# Text section:
* Begin *

# Shotgun Recommendations



## anytide (Jul 30, 2009)

Ducknut will steer you in the right direction when he wakes up..


----------



## T Bone (Jul 24, 2014)

I have a Benelli M2 Field that i love and is a great all around gun. It is a little more expensive than the Montefeltro but has a totally different fit to it. I have had it for 8 years now and it still looks and fires brand new. 

My best advice though would be go to your local shop and shoulder various makes and models and see which one you feels and fits the best. A proper fitting shotgun can make the world of differences.


----------



## sjrobin (Jul 13, 2015)

I don't shot sporting clays regularly but I have owned the Montefeltro, and currently hunt with the M2 or A400 in 20 GA. Sporting clays usually mean 50 to 100 rounds at a fast pace which means it would be great to have a little less felt recoil. They are all great shotguns. The Montefeltro I had did not have a cast on/off adjustment and the drop adjustment was not adequate to adjust to my 6'4" frame. The M2 and A400 can be adjusted to fit the unusual shooter. The A400 would be my choice for sporting clays if I was into the sport. The M2 is a real tree camo and I put a baked on dull brown finish on the A400.


----------



## JCGator (Feb 5, 2015)

Duck hunting is extremely tough on your gun and i would highly recommend something in a camo finish to protect it from moisture. I used a blued gun my first season and would religiously clean and oil it after the hunt but you will have rust spots before you get back to your truck.

I have a Beretta Xtrema 2 and love it. it is not a cheap gun but i use it for just about everything and has one of the lightest recoils for a 12ga


----------



## MariettaMike (Jun 14, 2012)

Brad said:


> I would be mostly shooting sporting clays......


I would base my decision on which semi-auto has the best shell catcher available because picking up hulls gets old.


----------



## devrep (Feb 22, 2009)

For SC a double is the best way to go.


----------



## mtoddsolomon (Mar 25, 2015)

I hunt a beretta a400 extreme in max 4 and it's been the absolute best shotgun I've owned and absolutely indestructible. It's a little bit more than what you're looking at spending but for a gun that will last forever I think spending a little extra is worth it.


----------



## GG34 (May 2, 2014)

Remington 870 pump with camo spray paint. 300 bucks. Shoots ducks with the best of them. Doesn't rust. I'm ready to take a beat down for this recommendation.


----------



## sjrobin (Jul 13, 2015)

* End *

# Record set:
* Begin *

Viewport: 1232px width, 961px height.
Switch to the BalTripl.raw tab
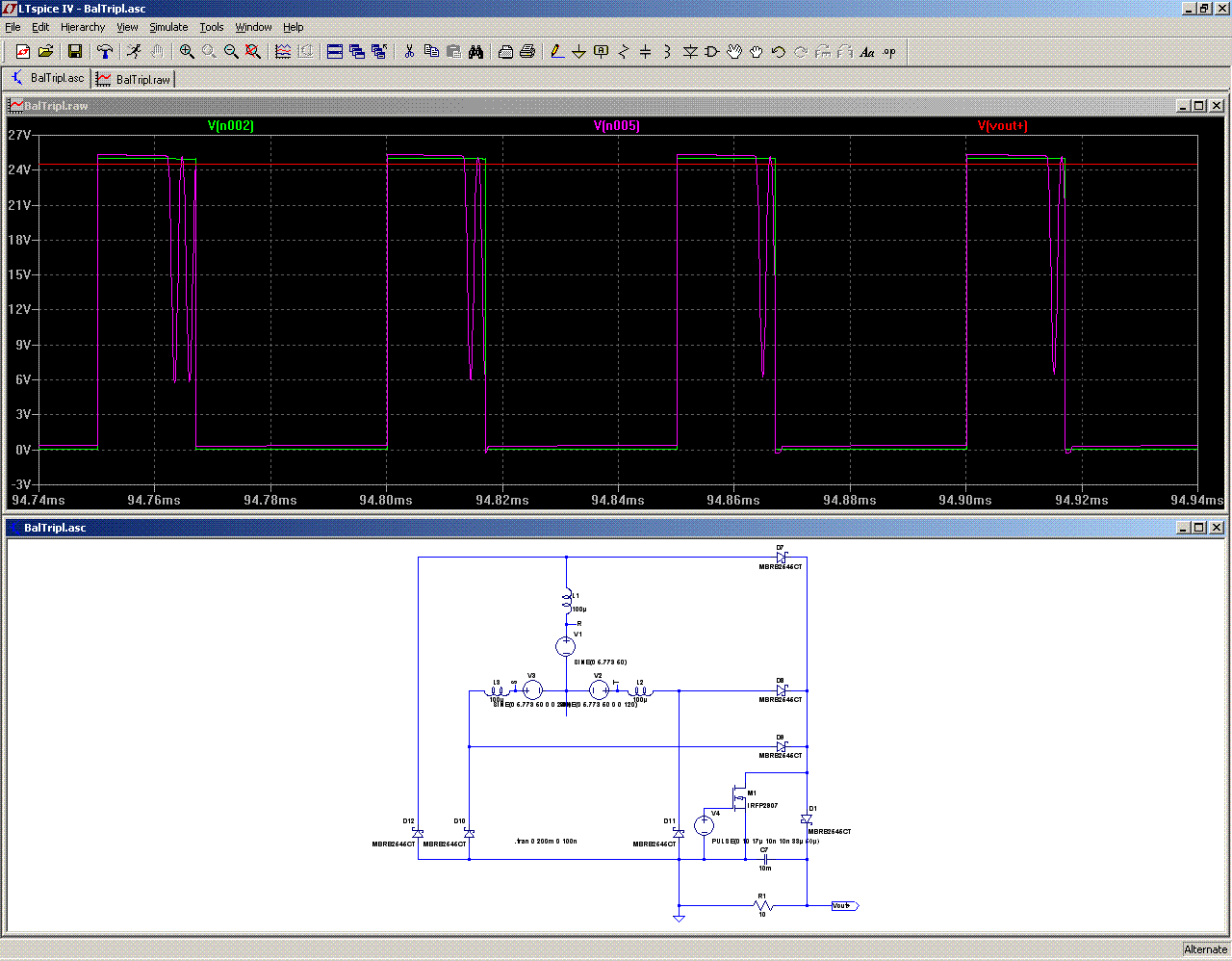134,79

* End *
* Begin *

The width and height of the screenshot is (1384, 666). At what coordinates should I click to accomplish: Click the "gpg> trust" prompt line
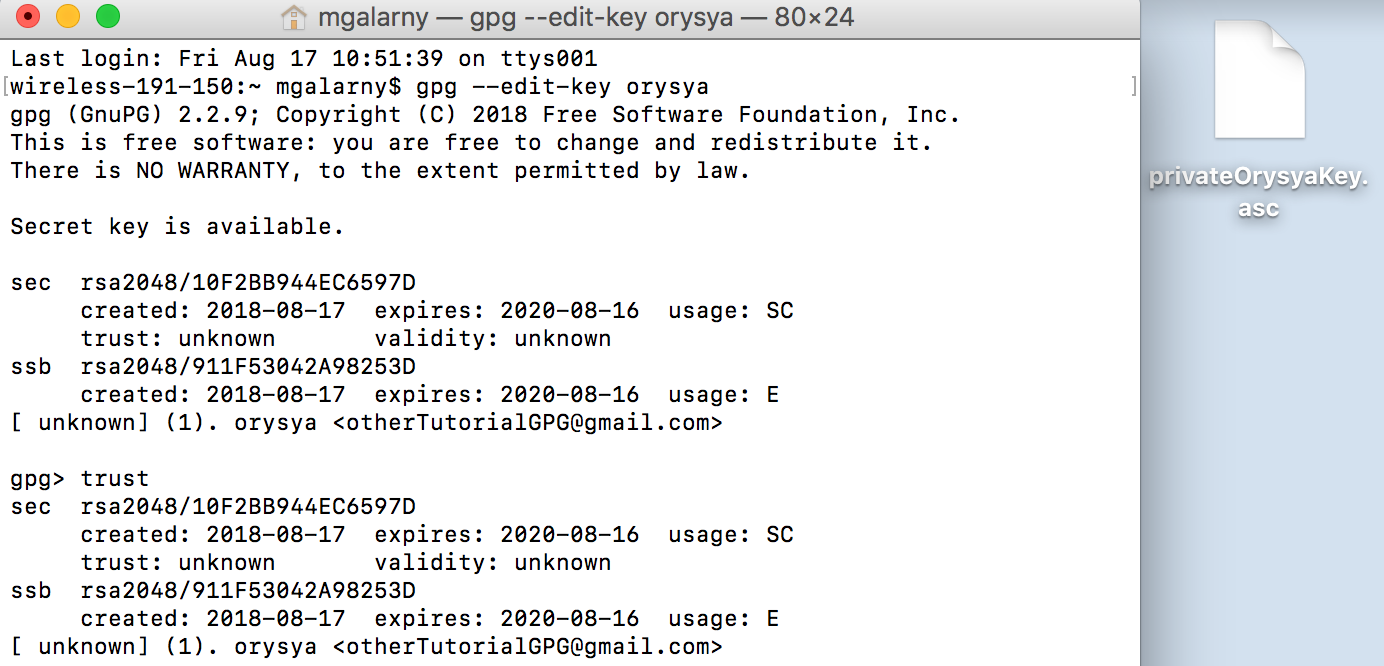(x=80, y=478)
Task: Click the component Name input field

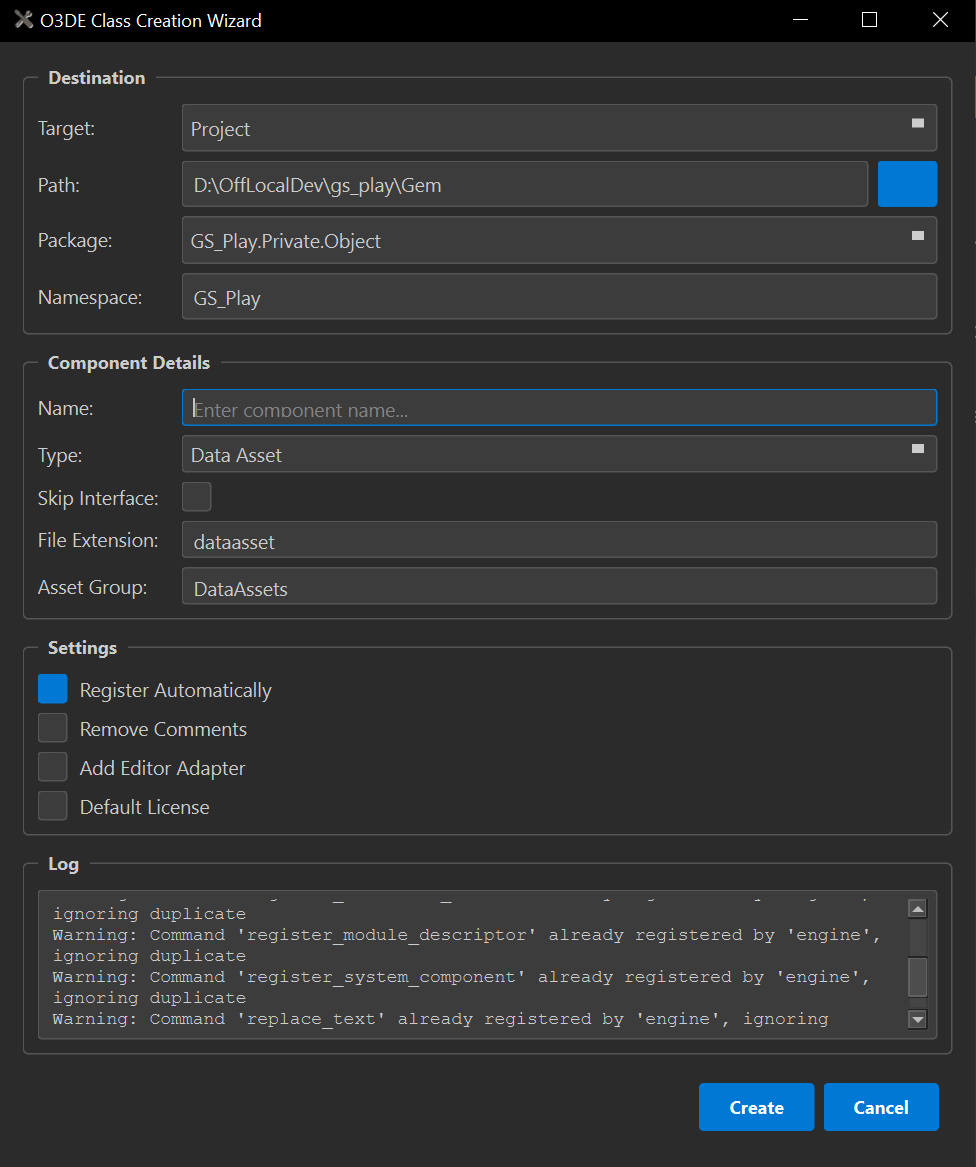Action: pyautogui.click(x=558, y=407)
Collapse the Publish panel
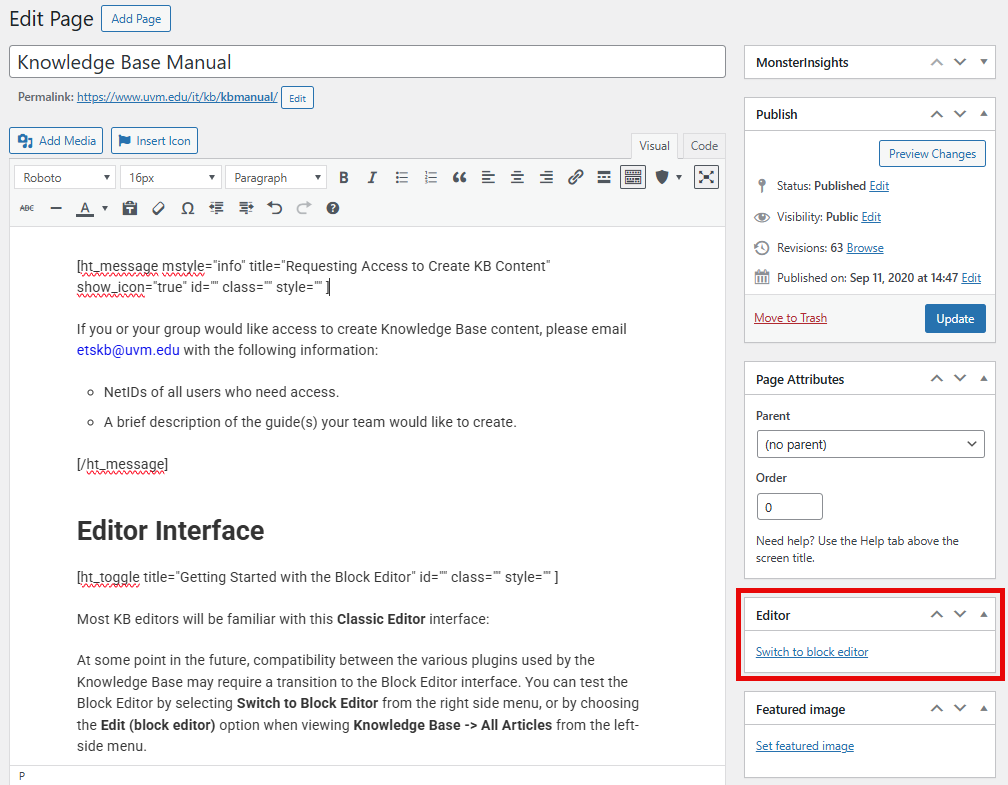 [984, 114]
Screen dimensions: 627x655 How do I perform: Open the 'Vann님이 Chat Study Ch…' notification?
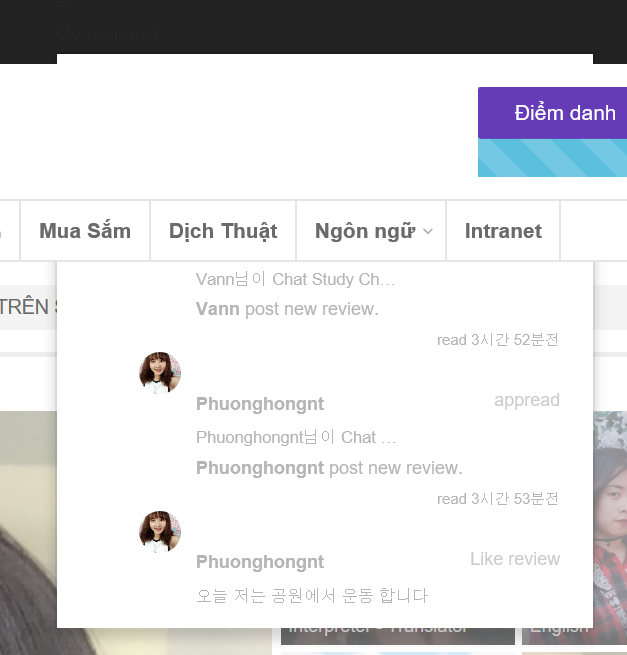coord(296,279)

* End *
* Begin *

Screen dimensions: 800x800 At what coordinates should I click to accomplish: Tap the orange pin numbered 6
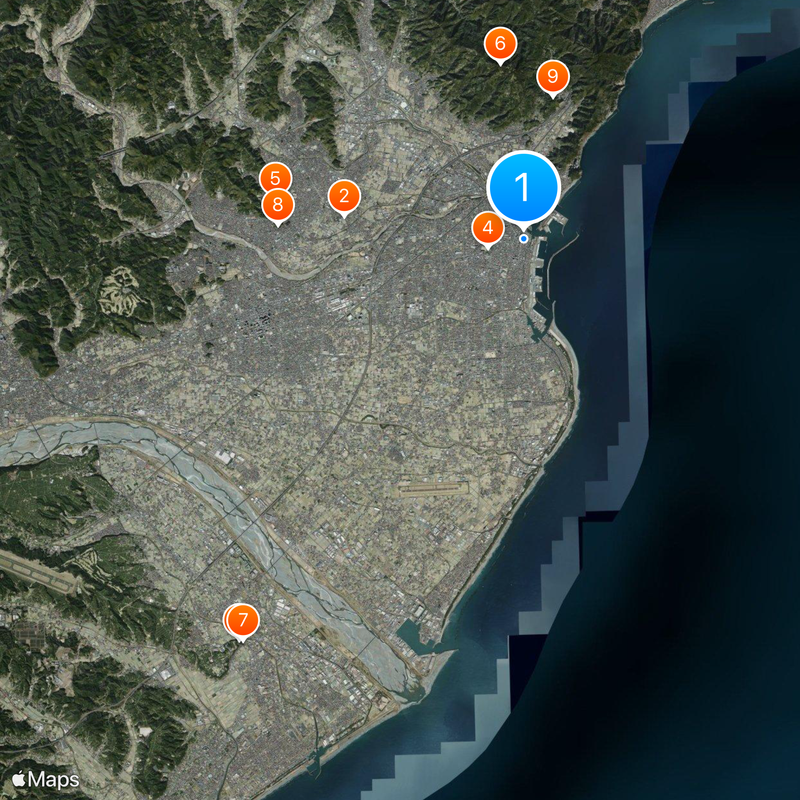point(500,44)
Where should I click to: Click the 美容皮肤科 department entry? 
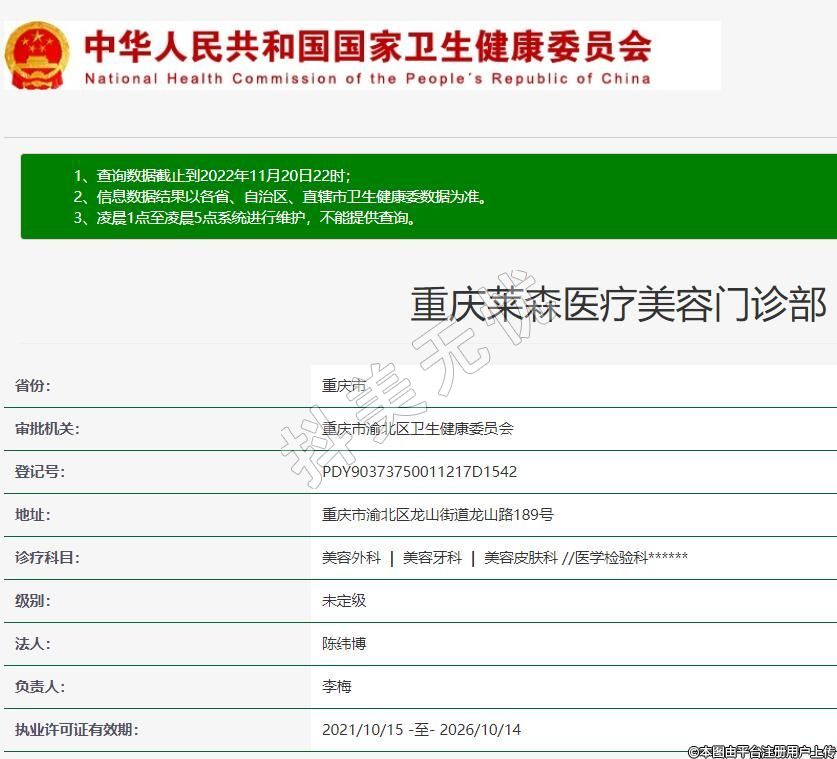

* End *

# Requirements:
1. From the shotgun recommendations thread, return the passage starting with "I would base" and going on through "best way to go.", copied word for word.
2. Write the next part of the shotgun recommendations thread, picking up after the last line shown.

# Answers to the problems:
1.
I would base my decision on which semi-auto has the best shell catcher available because picking up hulls gets old.


----------



## devrep (Feb 22, 2009)

For SC a double is the best way to go.

2.
Rem 870 is a great shotgun. My first shotgun purchase $99 on sale in 1974. I hunted so much then the stock split from the constant saltwater soaking. No synthetics then. I think he said he wanted an auto loader.


----------



## anytide (Jul 30, 2009)

yup, 870 express magnum 3"
ducks/ doves/ pigs/ perps.
does it all


----------



## Flyman28 (Nov 19, 2015)

Remington 870 Pump Sportsman model, 12ga Magnum - Strip it to bright silver paint it with Red Primer, then camo over it and let it dry over the summer. A pump can be cleared by racking, if its frozen you can slam the butt down and rack it to clear it, If you hunt saltwater, nothing eats a gun faster than corrosion, so the paint gave me 15 years something Parkerizing or any other coating can't. Your shot gun in duck hunting is also your cripple killer, emergency push pole and paddle, decoy retriever , name it. Do you really want to use a $1000 dollar gun for that. Learn how to use recoil to speed up your racking and its faster than an auto and it forces you to reset your cheek on the stock. Next to your dog its your best buddy on your worst day. Just my .02 after twenty years of water fowling 5 days a week.


----------



## scissorhands (Apr 8, 2012)

Brad,
They are all good shotguns, go shoulder/shoot them to see which one fits you best then go buy an over/under.


----------



## GG34 (May 2, 2014)

You can buy duracoat in spray cans for 30 bucks. Paint it over the parkerized express finish. Easy.


----------



## MariettaMike (Jun 14, 2012)

sjrobin said:


> Rem 870 is a great shotgun. My first shotgun purchase $99 on sale in 1974. I hunted so much then the stock split from the constant saltwater soaking. No synthetics then. I think he said he wanted an auto loader.


"My" first shotgun was a 870 Wingmaster for $88 in 1971...I retired it from the field after 40 years, but still trust it to defend my home.


----------



## DuckNut (Apr 3, 2009)

Ironically I shot both the montefeltro and a300 today at a clay shoot. Both are nice weapons. Having shot other models by each maker, these are not the same as their respectful big brothers. Of these two particular weapons, I personally would take the mossberg 935 over both of these.

Flyman has it right. You will destroy that fine $1,000 bill in a duck boat the first time you use it as a wading stick. 

The pump is a very adequate gun for both uses.

I took 3rd today using a moss berg 835 pump. Beating multiple thousand dollar guns with with a 25 year old $200 POS.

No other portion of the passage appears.